The reason why there are no scores in the 1 han 20 fu cell is that such a hand is impossible. The only 20 fu hands are the no-points hand (pinfu, 平和) where the winning tile is self-drawn. However, since a no-points hand must be closed, it makes winning via a self-drawn tile automatically add 1 han yaku of self pick to the hand. Therefore, a 1 han 20 fu hand cannot exist.  A seven pairs hand is fixed at 25 fu.  Since the hand is always closed, it adds 1 han of self pick when won by self-draw.

Mangan
When it is clear that a hand reaches basic points of more than 2,000, it is limited to full basic points of 2,000 and called mangan (満貫). A hand of five han or more is always counted as a multiple of mangan. In those cases, there is no need to calculate basic points.

One han cannot reach mangan because 110 fu × 2(2+1) = 880 < 2,000. (With one han, 110 fu is the maximum.)

Two han cannot reach mangan because 110 fu × 2(2+2) = 1,760 < 2,000. (With two han, 110 fu is also the maximum.)

When a hand has 120 fu or more, it always has some yaku of three han or more.

Exhaustive draws
On plenty of occasions, a hand ends with all tiles drawn and the 14 tiles in the dead wall remain.  Yet, no player wins the hand.  This is the exhaustive draw.  In this case, points may be exchanged barring any tenpai hands vs nōten hands.  After each exhaustive draw, the counter increases by one.

TenpaiTenpai (聴牌) means one tile short of a winning hand. To be tenpai, a hand does not need any particular yaku partly because winning by the last discard is yaku itself. When a hand is not tenpai, the situation is called nōten (ノー聴: nō is English "no" and ten for tenpai). 
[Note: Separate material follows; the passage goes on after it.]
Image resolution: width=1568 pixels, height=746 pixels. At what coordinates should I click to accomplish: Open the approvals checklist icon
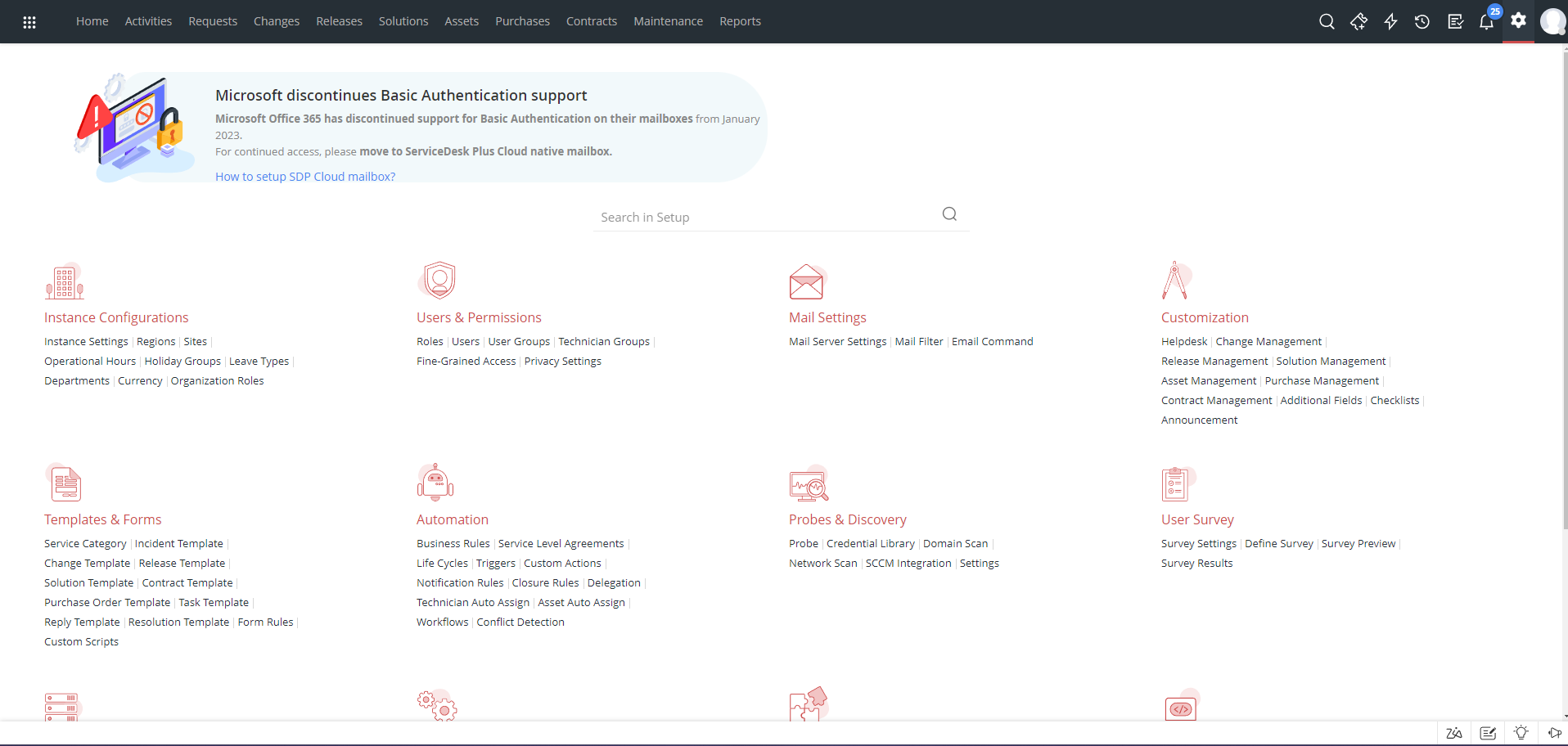[x=1454, y=21]
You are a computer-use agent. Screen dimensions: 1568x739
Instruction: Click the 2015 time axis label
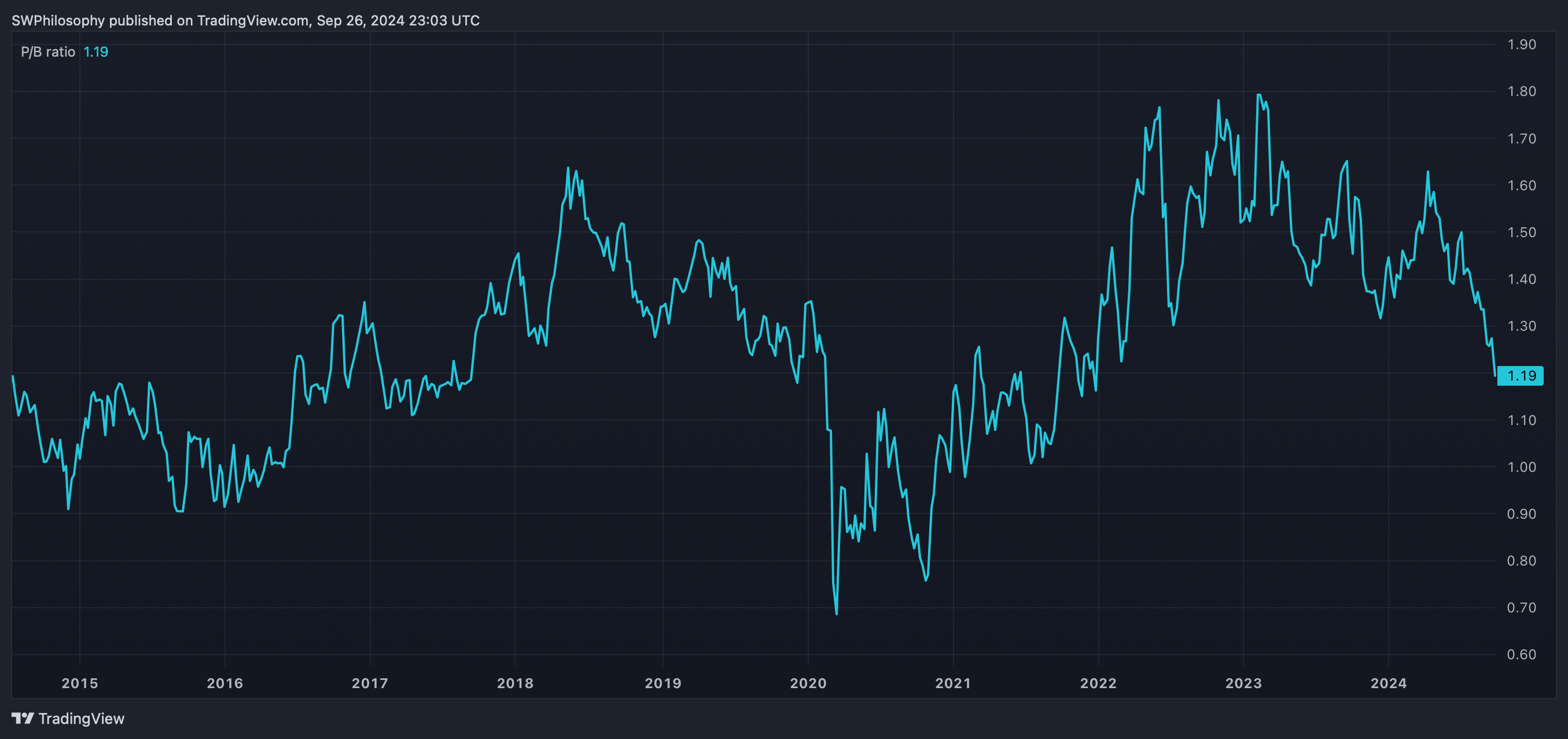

Players must show their hand to verify that it is tenpai when a hand is a draw and if they declared rīchi or if they declare tenpai. If a hand with rīchi declaration is nōten, a chombo penalty is imposed. In some cases, a player who didn't declare rīchi can declare nōten even when the hand is tenpai to keep their hand concealed.

Point exchange
Players receive or pay points called nō-ten bappu (ノー聴罰符; fu of penalty for nōten) in the following way when a hand ends in an exhaustive draw: 
 (1) one player is in a state of tenpai, the player gets 1,000 points from each of the other three players and receives total of 3,000.
 (2) two players are tenpai, they get 1,500 each and the other two players pay 1,500 each.
 (3) three players are tenpai, they get 1,000 each and the other player pays 3,000.
 (4) the players are all  tenpai or all nōten, no payment is made.

In most rules when a dealer's hand is nōten, the dealer changes and the game wind may change. But if it's the last hand of the last round, in some rules, a game does not end if the dealer declares nōten.

Counters
When there are counter sticks (honba) on the table, winners get bonus points calculated by multiplying 300 by the number of those counters. Honba (本場) is a unit of continuous dealer wins and draws, and to be exact, hon (本) is a unit of numbers of some bars and so on, and ba (場) means a scene or a situation.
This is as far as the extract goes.